Cursor

Install coree as a Cursor MCP server.

Cursor supports MCP servers via a JSON config file. coree can be installed at project scope or user scope.

Install

Project scope

Create or edit .cursor/mcp.json in your project root:

{
  "mcpServers": {
    "coree": {
      "command": "npx",
      "args": ["--yes", "@coree-ai/coree@0.15.0", "serve"]
    }
  }
}

User scope

Create or edit ~/.cursor/mcp.json:

{
  "mcpServers": {
    "coree": {
      "command": "npx",
      "args": ["--yes", "@coree-ai/coree@0.15.0", "serve"]
    }
  }
}

User scope installs coree for all projects. Project scope installs it only for the current project.

Context file

Copy .cursorrules to your project root so Cursor's agent loads coree usage instructions:

curl -fsSL https://raw.githubusercontent.com/coree-ai/coree/main/integrations/cursor/.cursorrules \
  -o .cursorrules

Cursor reads .cursorrules from the project root and includes it as system context for agent sessions. It covers the primary search() entry point, memory hygiene guidelines, and tool descriptions.

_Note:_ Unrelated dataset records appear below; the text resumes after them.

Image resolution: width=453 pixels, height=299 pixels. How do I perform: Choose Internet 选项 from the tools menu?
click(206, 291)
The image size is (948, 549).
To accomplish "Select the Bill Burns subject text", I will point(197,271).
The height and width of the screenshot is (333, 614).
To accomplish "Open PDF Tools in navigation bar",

The MCP config is also available as a downloadable file:

curl -fsSL https://raw.githubusercontent.com/coree-ai/coree/main/integrations/cursor/mcp.json \
  -o .cursor/mcp.json

Hooks

Cursor does not support lifecycle hooks. Context injection is driven by the agent following the instructions in .cursorrules.

Enable in Cursor

After adding the config, restart Cursor or reload the window. The coree MCP server will appear in Cursor's MCP panel (Settings > MCP). Enable it if it is not already active.

Verify

Open a Cursor Agent session and ask:

call the diagnose tool and show me the output

To remove, delete the coree entry from your .cursor/mcp.json or ~/.cursor/mcp.json file manually.